Dennis Faas's picture

Microsoft and several other prominent technology firms have filed a complaint with the European Commission against Google. The problem, according to Microsoft: Google is using its Android operating system (OS) like a Trojan horse to take control of the rapidly-expanding mobile market.

At the moment, Android can be found on most tablet computers and smartphones. According to a recent study by Strategy Analytics, roughly 7 in every 10 mobile devices run this highly-adaptable OS.

Microsoft is just one member of the FairSearch coalition, which also includes Nokia and Oracle. In total, FairSearch involves about seventeen different firms.

Google Packing Android Devices with Own Apps

In their recently-filed complaint, FairSearch says that Google is using Android's market dominance to prevent fair competition.

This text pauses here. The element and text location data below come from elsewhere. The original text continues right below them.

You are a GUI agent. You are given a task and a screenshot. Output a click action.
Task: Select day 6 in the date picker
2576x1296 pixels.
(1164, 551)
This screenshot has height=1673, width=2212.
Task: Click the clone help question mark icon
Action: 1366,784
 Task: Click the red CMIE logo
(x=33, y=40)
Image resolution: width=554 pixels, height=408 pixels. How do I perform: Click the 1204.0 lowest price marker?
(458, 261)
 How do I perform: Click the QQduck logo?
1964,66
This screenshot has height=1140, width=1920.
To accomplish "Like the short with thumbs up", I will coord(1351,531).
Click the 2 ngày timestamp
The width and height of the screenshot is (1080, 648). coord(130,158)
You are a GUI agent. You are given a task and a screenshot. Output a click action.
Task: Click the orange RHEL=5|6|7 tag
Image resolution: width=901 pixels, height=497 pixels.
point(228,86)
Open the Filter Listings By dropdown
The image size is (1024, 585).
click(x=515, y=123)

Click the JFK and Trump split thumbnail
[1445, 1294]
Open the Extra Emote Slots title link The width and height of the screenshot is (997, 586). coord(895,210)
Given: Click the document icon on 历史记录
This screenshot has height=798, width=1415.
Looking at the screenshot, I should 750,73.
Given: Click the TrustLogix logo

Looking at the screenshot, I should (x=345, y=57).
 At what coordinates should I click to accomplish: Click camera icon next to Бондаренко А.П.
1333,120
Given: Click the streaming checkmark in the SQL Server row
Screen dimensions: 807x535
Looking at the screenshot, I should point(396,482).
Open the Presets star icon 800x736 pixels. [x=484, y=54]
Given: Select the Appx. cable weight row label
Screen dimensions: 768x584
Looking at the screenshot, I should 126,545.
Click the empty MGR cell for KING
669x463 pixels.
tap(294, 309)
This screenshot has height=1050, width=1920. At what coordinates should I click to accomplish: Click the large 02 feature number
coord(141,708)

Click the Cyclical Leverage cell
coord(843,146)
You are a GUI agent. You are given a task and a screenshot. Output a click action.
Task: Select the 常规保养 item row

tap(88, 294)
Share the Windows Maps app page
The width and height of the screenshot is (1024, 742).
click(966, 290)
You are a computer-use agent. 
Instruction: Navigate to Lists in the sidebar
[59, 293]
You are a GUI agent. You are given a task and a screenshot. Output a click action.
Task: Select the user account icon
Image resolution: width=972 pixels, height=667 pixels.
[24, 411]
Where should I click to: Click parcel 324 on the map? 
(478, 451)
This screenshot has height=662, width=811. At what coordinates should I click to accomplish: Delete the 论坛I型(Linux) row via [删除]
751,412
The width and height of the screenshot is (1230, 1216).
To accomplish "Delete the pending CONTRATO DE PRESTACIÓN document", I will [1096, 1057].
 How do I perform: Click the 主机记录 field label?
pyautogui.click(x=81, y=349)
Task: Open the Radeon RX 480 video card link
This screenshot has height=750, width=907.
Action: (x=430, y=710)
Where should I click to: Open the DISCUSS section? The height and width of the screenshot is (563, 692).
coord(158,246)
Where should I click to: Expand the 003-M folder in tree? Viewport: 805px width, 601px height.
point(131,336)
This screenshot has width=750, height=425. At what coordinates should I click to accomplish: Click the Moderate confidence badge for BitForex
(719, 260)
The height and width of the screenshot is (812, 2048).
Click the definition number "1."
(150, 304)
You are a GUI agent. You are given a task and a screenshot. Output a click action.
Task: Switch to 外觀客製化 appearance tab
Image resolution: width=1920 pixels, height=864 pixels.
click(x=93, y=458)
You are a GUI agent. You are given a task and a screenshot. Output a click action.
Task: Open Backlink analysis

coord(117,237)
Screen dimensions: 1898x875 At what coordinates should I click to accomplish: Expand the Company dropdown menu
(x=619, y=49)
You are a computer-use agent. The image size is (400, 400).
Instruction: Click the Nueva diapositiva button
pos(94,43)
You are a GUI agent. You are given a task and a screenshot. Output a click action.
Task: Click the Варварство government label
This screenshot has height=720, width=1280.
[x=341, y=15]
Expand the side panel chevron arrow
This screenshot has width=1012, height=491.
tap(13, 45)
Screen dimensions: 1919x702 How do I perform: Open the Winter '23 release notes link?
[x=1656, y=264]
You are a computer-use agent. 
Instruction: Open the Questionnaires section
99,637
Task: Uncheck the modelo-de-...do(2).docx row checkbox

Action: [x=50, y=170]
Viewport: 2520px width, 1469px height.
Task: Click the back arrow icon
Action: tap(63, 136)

Specifically, FairSearch says that Google crams a number of its own products, including apps like Google Maps and YouTube, in with the Android OS. FairSearch says this "disadvantages other providers, and puts Google's Android in control of consumer data on a majority of smartphones shipped today."

Furthermore, FairSearch says the "predatory distribution of Android at below cost makes it difficult for other providers of operating systems to recoup investments," and effectively compete "with Google's dominant mobile platform." (Source:

FairSearch is making the Trojan horse comparison because it believes that, by cramming its own applications into an Android device, Google is preventing consumers from trying out apps built by other companies, including Microsoft.

'Trojan Horse' Argument Awfully Familiar

It's an argument that's surprisingly similar to those made by smaller web browser firms about Microsoft packaging Internet Explorer with its Windows operating systems. Those complaints eventually resulted in the emergence of a "browser ballot" system in Europe.

FairSearch says it wants the European Commission to prevent Google's manipulation of the mobile market by acting immediately.

"Failure to act will only embolden Google to repeat its desktop abuses of dominance as consumers increasingly turn to a mobile platform dominated by Google's Android operating system," the coalition says. (Source:

Google is keeping quiet on the matter for the time being, saying only that "we continue to work cooperatively with the European Commission."